Turn Flight Delays Into Faster Decisions

Every reason for flight delay creates a different problem. The gap between missing your client meeting and walking into it on time comes down to how fast you respond when the board flips to delayed. On meltdown days, that gap is where customer-service lines stretch past half an hour and minutes turn into missed meetings. Knowing whether you're dealing with a controllable crew timeout or an uncontrollable weather hold changes your rights, your rebooking options, and the next move you make.

For trips booked through Otto, you don't stand in that line. Otto closes the gap on the flights it's monitoring, surfacing alternative flights and nearby hotels on your phone so you confirm the choice that fits your schedule, your stored loyalty preferences, and your company's travel policy before the crowd at the desk does.

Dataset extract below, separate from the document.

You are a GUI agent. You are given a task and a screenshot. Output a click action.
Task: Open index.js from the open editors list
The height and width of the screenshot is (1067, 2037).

Set up Otto to see rebooking alternatives earlier when delays start cascading.

FAQ

What is the most common reason for a flight delay?

Late-arriving aircraft is one of the most common reasons flights get delayed. Airlines reuse the same plane across multiple flights each day, so a problem on an earlier leg ripples through the rest of the schedule. Weather can cause broader disruption on any given day, but a late inbound jet is the cause most likely to slip a later flight.

How can I find out why my flight is delayed?

Start by tracking the inbound aircraft in your airline's app. If that plane hasn't left its previous airport, your departure won't leave on time no matter what the gate screen says. From there, check the FAA's national airspace status page for ground stops and airport delay information affecting your route.

What should I do if a delayed flight makes me miss my connection?

Call your airline's priority line as soon as the delay looks serious. Your options depend on how you booked. A single ticket means the airline generally has to rebook you at no extra cost. Separate tickets may leave you buying a new fare out of pocket, which is why extra connection time matters.

Do airlines have to compensate you for a delayed flight in the U.S.?

No federal law requires U.S. airlines to pay cash compensation for a domestic delay. That's different from EC 261 in Europe, where fixed cash payments are mandated for many qualifying disruptions. In the U.S., what you receive depends on the airline's voluntary commitments for controllable disruptions like maintenance or crew issues. If the flight is cancelled or significantly changed, the federal refund rule requires automatic refunds regardless of the reason.

How can you react faster when a delay starts cascading?

The fastest move is to spot the problem before everyone at your gate starts searching for alternatives. That means having a backup route picked out before boarding so you're not improvising at the desk. A travel assistant like Otto can also surface rebooking options on your phone the moment a disruption hits, so you decide while the rest of your gate is still figuring out what's wrong.